Quello che inizia come un buon proposito, da parte del genitore, di educare il bambino, risulta alla fine un montare di rabbia e di botte.

Non è che il genitore sia malvagio di natura o che sia un molestatore di bambini. Di solito il genitore è così stressato che non pensa ad altri metodi di disciplina, come ad esempio, l’uso del “time-out” la sospensione di un privilegio, o l’introduzione di rinforzi positivi quando il bambino si comporta bene.

L’impatto delle sculacciate sui bambini

Il danno psicologico sui bambini che sono sottoposti a una punizione corporale è ben documentato.

Nel 2011, la National Association of Pediatric Nurse Practitioners (NAPNA) ha dichiarato che “La punizione corporale ha il rischio di fare sviluppare un comportamento impulsivo e antisociale…[e] i bambini che sono spesso sottoposti a punizioni corporali… sono più predisposti a comportamenti violenti da adulti.

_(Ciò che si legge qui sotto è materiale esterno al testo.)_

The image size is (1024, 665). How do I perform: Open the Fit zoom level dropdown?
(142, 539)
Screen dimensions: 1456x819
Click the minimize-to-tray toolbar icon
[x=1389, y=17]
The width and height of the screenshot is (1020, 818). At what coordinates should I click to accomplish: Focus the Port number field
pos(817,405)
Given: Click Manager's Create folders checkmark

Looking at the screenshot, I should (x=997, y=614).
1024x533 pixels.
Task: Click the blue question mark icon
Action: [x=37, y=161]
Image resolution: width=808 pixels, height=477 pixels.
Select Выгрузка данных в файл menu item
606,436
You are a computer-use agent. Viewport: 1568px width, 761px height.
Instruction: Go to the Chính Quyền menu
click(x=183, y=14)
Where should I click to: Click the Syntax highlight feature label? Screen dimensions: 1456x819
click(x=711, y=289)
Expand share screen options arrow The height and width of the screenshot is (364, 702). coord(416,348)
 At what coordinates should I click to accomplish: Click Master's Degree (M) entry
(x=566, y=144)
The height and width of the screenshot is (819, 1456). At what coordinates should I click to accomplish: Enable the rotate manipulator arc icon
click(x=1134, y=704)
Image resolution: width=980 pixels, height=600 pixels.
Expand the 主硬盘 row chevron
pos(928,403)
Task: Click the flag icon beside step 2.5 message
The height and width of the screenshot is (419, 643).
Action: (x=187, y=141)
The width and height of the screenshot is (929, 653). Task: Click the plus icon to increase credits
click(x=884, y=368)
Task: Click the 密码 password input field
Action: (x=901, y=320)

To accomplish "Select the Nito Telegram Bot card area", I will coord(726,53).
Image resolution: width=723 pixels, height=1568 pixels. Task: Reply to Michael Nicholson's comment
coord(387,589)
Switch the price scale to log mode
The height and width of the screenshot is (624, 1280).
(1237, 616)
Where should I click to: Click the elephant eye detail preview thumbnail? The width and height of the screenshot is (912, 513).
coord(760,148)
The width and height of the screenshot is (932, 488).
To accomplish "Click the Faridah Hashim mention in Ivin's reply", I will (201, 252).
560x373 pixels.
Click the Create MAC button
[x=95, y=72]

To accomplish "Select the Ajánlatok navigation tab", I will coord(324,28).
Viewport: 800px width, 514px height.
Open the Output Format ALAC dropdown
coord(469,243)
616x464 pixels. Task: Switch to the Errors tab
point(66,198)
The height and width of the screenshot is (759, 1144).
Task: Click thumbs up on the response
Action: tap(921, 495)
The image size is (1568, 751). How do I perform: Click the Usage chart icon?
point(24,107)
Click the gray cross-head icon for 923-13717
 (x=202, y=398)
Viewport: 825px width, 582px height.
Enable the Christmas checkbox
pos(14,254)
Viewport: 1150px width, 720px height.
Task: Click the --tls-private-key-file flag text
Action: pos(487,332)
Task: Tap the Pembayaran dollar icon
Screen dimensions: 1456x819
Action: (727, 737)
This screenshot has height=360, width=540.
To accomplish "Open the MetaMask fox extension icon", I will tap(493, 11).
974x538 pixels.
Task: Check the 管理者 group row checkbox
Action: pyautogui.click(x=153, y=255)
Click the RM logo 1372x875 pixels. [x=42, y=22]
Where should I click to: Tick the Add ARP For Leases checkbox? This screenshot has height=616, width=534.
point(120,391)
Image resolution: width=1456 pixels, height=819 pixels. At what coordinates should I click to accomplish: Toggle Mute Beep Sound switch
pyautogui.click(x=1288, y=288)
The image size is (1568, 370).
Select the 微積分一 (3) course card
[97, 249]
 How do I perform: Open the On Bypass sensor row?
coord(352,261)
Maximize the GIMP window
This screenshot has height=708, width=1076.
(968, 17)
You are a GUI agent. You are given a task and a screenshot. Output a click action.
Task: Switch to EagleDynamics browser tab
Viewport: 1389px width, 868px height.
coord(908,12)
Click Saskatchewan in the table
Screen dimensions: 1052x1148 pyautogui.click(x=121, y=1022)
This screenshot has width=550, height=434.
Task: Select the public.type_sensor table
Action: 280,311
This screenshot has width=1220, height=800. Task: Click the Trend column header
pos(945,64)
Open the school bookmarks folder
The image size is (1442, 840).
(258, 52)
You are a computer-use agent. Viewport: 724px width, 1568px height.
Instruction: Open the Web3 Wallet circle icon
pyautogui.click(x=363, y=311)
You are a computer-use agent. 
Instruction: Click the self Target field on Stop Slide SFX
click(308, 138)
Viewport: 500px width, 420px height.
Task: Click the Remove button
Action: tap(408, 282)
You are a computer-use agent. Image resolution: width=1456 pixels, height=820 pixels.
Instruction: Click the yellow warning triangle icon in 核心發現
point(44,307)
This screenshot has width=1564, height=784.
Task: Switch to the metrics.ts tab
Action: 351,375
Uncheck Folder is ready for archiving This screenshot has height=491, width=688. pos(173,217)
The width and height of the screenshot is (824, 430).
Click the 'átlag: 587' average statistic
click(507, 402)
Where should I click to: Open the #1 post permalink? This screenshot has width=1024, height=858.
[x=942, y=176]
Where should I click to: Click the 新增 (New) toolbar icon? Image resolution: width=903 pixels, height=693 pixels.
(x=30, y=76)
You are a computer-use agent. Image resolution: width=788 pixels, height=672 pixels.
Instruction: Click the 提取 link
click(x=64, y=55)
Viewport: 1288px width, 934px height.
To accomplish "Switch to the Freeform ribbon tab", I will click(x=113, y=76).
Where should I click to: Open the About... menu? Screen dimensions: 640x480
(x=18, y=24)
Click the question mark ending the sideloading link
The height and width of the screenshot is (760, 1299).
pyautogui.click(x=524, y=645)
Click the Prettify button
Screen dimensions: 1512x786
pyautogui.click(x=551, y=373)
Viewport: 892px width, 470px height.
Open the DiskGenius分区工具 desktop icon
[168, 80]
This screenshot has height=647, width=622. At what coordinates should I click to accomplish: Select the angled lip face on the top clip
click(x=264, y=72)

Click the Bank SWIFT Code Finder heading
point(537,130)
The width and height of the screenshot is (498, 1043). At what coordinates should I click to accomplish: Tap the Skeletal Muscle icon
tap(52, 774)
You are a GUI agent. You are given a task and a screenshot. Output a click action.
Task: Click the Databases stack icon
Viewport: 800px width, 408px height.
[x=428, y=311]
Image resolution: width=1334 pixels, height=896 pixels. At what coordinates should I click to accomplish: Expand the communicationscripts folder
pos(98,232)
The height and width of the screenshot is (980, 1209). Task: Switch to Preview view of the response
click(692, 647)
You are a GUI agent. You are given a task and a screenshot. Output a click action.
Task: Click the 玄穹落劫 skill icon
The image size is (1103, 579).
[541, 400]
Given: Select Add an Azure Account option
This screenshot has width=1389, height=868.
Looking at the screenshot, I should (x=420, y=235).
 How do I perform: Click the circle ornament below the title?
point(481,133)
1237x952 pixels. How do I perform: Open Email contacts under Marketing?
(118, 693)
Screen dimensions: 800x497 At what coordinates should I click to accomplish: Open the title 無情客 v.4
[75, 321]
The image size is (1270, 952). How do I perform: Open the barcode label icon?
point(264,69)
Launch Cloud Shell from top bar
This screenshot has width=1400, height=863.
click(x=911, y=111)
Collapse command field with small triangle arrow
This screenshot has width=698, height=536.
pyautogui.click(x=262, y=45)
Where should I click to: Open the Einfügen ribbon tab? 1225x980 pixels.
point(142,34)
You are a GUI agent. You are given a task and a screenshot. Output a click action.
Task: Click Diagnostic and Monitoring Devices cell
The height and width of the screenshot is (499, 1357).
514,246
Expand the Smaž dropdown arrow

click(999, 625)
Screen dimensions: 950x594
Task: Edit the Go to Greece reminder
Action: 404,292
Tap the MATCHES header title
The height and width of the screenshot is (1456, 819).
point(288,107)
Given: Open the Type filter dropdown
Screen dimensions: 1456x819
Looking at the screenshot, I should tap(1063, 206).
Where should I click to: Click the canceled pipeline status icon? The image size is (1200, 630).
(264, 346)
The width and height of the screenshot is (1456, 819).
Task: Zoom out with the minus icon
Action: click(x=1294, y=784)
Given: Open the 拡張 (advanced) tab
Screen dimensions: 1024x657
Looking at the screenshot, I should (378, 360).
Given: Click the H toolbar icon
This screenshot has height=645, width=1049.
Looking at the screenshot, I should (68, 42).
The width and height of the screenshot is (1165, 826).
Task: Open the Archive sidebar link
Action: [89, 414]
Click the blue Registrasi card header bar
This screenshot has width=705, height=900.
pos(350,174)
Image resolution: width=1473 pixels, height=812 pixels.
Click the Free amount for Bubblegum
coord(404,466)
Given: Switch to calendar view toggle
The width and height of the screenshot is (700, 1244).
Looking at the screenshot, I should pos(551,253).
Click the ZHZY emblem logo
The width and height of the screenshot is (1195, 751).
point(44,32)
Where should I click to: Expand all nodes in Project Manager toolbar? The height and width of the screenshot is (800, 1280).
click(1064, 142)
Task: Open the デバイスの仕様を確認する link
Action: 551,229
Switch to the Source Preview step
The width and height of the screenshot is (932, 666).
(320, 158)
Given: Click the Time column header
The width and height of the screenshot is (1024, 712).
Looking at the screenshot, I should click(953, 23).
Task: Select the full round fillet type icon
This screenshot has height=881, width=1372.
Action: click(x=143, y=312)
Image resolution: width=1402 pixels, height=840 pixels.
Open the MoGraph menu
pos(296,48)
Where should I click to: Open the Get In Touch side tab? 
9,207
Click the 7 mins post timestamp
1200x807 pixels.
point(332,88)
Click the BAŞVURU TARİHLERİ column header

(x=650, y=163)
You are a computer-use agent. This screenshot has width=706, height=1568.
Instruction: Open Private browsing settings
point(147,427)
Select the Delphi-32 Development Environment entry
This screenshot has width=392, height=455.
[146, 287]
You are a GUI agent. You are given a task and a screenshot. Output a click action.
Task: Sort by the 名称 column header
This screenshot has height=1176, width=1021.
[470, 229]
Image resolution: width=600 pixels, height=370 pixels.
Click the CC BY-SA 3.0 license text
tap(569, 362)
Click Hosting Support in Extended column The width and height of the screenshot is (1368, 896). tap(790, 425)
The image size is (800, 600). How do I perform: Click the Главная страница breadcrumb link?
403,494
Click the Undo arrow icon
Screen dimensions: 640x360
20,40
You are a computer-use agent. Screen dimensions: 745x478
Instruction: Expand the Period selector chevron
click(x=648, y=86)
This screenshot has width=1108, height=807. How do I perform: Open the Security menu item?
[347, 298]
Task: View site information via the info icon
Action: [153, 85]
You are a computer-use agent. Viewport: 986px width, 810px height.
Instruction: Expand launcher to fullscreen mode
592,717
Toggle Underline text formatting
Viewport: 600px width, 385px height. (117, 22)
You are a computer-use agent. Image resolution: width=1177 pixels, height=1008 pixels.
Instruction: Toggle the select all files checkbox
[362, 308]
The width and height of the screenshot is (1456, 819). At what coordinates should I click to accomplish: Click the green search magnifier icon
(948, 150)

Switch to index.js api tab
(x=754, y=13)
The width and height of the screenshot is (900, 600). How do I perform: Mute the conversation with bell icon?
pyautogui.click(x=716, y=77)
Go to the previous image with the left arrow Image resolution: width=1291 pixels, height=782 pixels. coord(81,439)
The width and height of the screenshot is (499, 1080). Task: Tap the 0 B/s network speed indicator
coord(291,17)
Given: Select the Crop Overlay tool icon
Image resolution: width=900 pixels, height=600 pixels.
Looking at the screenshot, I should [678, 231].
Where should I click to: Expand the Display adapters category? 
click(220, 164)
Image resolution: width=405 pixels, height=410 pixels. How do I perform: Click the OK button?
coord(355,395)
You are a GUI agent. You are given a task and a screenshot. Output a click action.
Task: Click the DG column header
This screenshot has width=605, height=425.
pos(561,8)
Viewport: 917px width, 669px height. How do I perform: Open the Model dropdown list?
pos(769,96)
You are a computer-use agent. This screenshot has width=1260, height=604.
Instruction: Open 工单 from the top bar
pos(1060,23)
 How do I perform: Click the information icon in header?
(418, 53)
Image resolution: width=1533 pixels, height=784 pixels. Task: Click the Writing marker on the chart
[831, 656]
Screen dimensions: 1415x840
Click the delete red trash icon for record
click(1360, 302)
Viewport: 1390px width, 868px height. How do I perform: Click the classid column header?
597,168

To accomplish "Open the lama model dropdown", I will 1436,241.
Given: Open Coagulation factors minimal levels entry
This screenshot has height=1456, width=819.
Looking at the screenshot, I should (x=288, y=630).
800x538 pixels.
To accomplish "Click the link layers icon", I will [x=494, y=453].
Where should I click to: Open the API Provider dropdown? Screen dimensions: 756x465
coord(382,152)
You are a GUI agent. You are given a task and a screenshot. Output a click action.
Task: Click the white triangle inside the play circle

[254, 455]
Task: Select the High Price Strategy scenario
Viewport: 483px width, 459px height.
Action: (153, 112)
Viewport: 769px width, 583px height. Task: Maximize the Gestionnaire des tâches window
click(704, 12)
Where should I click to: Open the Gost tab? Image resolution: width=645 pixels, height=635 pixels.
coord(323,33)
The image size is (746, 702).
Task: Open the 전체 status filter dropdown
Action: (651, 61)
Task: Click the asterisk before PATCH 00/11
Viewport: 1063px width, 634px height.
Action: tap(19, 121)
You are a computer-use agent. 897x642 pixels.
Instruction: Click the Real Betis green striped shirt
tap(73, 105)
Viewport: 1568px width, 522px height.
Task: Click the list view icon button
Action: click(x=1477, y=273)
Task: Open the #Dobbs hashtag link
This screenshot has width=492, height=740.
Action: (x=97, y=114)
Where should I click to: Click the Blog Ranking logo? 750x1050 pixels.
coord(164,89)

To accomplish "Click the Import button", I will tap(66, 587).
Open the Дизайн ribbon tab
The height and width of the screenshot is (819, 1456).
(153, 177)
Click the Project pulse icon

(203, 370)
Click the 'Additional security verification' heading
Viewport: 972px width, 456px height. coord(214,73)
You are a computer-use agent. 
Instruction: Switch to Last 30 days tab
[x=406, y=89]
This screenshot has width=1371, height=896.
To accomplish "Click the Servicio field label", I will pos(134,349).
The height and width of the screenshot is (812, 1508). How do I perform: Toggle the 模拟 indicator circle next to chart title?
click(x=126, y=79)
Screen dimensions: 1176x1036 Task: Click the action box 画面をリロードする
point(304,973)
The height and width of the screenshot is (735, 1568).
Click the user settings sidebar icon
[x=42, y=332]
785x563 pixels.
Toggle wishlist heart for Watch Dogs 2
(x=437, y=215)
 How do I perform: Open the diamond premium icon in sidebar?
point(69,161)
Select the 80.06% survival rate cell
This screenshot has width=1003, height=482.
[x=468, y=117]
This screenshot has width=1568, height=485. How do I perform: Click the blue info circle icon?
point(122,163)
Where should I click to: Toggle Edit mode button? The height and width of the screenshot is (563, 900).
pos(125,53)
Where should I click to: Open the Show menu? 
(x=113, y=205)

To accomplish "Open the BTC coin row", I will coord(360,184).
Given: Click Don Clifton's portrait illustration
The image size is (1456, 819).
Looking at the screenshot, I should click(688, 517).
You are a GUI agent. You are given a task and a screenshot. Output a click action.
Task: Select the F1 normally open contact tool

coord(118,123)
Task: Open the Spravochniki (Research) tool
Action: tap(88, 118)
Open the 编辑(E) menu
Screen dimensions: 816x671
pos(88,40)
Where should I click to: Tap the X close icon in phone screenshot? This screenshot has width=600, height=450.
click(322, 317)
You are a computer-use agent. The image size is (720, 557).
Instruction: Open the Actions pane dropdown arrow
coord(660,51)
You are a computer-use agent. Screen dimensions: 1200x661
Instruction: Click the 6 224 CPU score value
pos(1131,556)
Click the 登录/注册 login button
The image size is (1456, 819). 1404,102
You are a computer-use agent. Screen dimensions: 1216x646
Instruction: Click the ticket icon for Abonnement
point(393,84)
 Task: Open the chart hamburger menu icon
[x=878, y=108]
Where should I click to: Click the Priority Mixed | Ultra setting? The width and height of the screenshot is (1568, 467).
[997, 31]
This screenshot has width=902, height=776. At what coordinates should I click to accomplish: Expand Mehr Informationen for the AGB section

Allo stesso tempo l’American Academy of Child and Adolescent Psychiatry nel 2012 ha dichiarato che “…sebbene la punizione corporale provochi un immediato cambiamento nel comportamento del bambino, con il tempo non è efficace ed è associata ad una maggiore aggressività e ad una diminuita interiorizzazione del comportamento appropriato.

In breve, sculacciare può sembrare utile nel breve termine ma è inefficace e probabilmente anche nocivo nel lungo termine. Il bambino che subisce spesso questo tipo di punizione, impara che la forza fisica è un metodo accettabile per risolvere i problemi.

Genitori contro Ricercatori

Un momento: ma non ci sono eccezioni a questi risultati generali? Non ci sono situazioni in cui una piccola sculacciata sul sedere a un bambino che si comporta male può far del bene o almeno non causa danni significativi?

Molti genitori pensano di sì, ma la maggior parte degli specialisti direbbe che c’è poca evidenza a sostegno di tali affermazioni.

Detto questo, Dr. Marjorie Gunnoe, professoressa di psicologia al Calvin College nel 1997 ha pubblicato uno studio con la sua collega, Carrie Lea Mariner che ha concluso che, “per la maggior parte dei bambini, le affermazioni che dichiarano che le “botte” insegnino ad essere aggressivi sono infondate.”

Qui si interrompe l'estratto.